**作業内容**
松阪市民病院の在り方答申を伝える記事の続きを、最後の文の後から書き進めてください。

**掲載本文**
----------------
松阪市民病院在り方答申 2病院統合、選択肢に 三重

【竹上市長(左)に答申する末永委員長(右)=松阪市役所で】

【松阪】「地域医療構想をふまえた松阪市民病院の在り方検討委員会」(7人)の末永裕之委員長(全国自治体病院協議会参与)は27日、三重県の松阪市役所で竹上真人市長に答申した。市内の3基幹病院のうち2病院の統合を選択肢に挙げた。

ベッド数を減らす国の地域医療構想を受けて諮問され、昨年6月から5回審議した。

市内3病院は松阪中央総合病院(川井町、440床)▽済生会松阪総合病院(朝日町一区、430床)▽松阪市民病院(殿町、328床)。

答申では①3病院の連携強化による併存②3病院の統合③2病院の統合の3パターンを示し、①は「厳しい状況になる」、②は「困難」、③は「将来におけるこの地域の医療を守っていくために十分検討していくことに値する」「あまり時間をかけずに議論していく必要がある」とした。
----------------
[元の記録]

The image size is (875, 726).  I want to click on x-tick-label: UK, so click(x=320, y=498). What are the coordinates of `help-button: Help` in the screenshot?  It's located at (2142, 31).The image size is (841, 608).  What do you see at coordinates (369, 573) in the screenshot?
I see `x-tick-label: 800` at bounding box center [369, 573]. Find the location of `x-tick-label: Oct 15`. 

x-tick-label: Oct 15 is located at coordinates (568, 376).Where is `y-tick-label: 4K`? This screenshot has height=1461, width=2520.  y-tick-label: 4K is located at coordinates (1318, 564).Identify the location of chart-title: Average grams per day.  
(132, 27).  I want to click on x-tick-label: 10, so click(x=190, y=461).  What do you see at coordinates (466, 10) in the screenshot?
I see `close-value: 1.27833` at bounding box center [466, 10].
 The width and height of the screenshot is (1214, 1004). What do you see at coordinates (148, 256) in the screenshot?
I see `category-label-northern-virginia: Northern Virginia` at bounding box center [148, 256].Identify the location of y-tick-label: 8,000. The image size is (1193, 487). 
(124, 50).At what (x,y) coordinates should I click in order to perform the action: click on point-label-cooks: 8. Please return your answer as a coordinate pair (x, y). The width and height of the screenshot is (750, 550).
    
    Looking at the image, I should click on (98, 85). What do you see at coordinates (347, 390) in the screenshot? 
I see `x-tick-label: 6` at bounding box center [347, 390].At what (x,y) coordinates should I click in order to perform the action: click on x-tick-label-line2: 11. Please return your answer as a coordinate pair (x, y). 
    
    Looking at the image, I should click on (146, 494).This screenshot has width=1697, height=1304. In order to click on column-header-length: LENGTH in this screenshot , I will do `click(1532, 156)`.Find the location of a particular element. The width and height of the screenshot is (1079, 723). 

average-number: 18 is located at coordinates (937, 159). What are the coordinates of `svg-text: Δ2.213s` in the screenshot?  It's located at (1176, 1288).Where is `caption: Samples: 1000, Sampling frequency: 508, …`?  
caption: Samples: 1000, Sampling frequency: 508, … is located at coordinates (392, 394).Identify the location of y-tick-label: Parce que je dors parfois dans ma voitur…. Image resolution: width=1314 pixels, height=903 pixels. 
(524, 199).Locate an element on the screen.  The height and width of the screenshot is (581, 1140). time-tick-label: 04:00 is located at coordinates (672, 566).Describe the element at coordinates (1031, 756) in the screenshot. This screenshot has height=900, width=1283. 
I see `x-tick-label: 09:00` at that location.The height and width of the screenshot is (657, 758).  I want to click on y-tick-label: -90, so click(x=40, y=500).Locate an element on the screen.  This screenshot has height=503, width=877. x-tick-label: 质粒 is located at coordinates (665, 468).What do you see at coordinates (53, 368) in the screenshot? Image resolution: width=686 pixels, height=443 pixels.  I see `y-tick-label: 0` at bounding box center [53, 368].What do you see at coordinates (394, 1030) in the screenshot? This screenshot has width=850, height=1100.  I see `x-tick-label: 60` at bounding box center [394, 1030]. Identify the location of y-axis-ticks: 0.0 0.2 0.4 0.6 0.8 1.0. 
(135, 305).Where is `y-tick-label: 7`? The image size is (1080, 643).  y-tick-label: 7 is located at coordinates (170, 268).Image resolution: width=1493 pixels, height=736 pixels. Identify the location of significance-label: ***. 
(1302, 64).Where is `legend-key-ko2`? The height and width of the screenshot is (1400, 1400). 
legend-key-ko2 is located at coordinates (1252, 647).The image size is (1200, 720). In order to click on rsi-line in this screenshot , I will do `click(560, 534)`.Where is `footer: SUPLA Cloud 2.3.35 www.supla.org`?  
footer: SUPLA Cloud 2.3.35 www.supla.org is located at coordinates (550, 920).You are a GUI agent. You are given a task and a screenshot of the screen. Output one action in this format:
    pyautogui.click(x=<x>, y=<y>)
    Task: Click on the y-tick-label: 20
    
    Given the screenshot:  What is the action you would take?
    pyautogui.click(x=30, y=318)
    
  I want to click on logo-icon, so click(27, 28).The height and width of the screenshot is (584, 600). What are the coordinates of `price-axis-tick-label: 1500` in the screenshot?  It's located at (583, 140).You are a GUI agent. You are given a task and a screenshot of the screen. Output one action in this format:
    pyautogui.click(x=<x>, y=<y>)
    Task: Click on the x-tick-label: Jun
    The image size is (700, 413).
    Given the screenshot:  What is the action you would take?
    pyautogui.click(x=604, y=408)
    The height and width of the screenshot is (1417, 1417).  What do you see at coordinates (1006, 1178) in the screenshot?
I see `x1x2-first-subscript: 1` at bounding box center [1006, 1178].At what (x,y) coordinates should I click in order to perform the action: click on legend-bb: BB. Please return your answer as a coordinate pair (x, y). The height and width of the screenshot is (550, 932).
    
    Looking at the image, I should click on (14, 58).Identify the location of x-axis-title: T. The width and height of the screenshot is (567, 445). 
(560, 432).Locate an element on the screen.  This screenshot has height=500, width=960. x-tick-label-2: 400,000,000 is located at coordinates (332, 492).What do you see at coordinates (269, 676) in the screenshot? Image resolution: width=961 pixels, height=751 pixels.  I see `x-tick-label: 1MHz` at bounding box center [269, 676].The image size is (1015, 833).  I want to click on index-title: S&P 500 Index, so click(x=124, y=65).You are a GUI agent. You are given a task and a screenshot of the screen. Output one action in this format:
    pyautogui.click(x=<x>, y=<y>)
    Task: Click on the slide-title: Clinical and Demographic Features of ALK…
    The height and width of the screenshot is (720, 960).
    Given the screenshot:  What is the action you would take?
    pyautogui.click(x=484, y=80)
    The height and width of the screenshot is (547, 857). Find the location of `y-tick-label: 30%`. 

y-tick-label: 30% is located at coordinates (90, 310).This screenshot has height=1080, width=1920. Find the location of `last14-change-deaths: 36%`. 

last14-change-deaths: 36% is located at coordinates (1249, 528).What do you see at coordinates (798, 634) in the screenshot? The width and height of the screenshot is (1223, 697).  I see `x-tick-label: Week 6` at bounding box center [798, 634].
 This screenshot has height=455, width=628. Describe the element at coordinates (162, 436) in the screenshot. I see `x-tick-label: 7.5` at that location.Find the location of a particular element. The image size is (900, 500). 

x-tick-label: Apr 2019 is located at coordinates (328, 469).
----------------
**最終回答**
ただ、「影響が大きく、一つの具体的な方向性を示すまでには至らなかった」「議論を深めていくことが重要であると考え、その中から一定の方向性が導き出されることを期待する」とした。

末永委員長は「3つの基幹病院はいかにも多すぎる。一番小さい市民病院と新しく病棟を建てる済生会病院の統合が一番現実的。議論のポイントが決まってきた。いたずらに時間をかけるのは得策ではない」と述べた。

竹上市長は「3病院でやっていくのは難しいだろうというのは確か。さらに議論を深める」と話した。